The undersigned hereby certifies as of the date hereof that he/she is the of the Guarantor, as designated, and that, as such, he/she is authorized to execute and deliver this Compliance Certificate to the Agent and the Banks on the behalf of the Guarantor, and that:
[Use the following paragraph 1 for fiscal year-end financial statements]
1. Attached hereto are the year-end audited financial statements required by Section 5(b) of Schedule 1 to the Guaranty for the fiscal year of the Guarantor ended as of , 20__, together with the report and opinion of an independent certified public accountant required by such section. Such financial statements fairly present the consolidated financial condition and results of operations of the Guarantor in accordance with GAAP as at such date and for such period.
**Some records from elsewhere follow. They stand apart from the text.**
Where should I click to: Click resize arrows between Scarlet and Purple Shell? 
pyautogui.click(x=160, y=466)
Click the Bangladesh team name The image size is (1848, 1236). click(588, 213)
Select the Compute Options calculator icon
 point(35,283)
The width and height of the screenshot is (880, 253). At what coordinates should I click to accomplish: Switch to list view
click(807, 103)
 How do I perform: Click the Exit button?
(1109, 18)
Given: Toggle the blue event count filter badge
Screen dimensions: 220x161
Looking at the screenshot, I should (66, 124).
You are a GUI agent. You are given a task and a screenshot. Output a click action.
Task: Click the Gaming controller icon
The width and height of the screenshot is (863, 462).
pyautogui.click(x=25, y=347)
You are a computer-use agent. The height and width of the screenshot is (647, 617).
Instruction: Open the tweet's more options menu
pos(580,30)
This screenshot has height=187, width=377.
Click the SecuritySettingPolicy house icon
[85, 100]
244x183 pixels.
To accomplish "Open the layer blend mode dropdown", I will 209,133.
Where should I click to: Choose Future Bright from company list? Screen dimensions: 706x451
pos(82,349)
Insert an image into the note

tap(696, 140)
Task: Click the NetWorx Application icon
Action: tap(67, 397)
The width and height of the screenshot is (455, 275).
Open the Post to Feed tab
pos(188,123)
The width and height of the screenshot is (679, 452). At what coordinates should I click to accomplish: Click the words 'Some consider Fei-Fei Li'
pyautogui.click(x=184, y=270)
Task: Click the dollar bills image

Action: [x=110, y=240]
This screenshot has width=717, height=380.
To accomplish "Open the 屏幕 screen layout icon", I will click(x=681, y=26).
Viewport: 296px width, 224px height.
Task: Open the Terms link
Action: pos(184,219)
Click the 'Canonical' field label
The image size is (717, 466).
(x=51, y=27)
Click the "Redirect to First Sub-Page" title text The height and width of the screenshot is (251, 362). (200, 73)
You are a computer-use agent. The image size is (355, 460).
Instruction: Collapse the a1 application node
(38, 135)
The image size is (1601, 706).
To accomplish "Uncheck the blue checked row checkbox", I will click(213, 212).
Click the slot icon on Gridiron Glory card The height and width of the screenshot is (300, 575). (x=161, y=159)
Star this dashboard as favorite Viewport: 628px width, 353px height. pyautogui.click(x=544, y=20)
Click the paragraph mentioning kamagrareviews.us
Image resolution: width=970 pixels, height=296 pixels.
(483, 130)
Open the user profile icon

[Use the following paragraph 1 for fiscal quarter-end financial statements]
1. Attached hereto are the unaudited financial statements required by Section 5(c) of Schedule 1 to the Guaranty for the fiscal quarter of the Guarantor ended as of , 20__. Such financial statements fairly present the consolidated financial condition and results of operations of the Guarantor in accordance with GAAP as at such date and for such period, subject only to normal year-end audit adjustments and the absence of footnotes.
2. The undersigned has reviewed and is familiar with the terms of the Guaranty and has made, or has caused to be made under his/her supervision, a detailed review of the transactions and condition (financial or otherwise) of the Guarantor during the accounting period covered by the attached financial statements.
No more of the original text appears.